> **Dataset records**
____

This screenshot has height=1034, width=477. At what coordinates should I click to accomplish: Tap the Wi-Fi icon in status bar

____

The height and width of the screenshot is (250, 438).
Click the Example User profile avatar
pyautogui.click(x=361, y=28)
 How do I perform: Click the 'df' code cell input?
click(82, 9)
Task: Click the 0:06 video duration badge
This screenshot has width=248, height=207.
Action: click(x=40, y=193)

____

Write out word for word the part that opens with the line containing "How do I perform: Click" and closes with the line containing "Action: click(x=40, y=193)", including both of those lines.

 How do I perform: Click the 'df' code cell input?
click(82, 9)
Task: Click the 0:06 video duration badge
This screenshot has width=248, height=207.
Action: click(x=40, y=193)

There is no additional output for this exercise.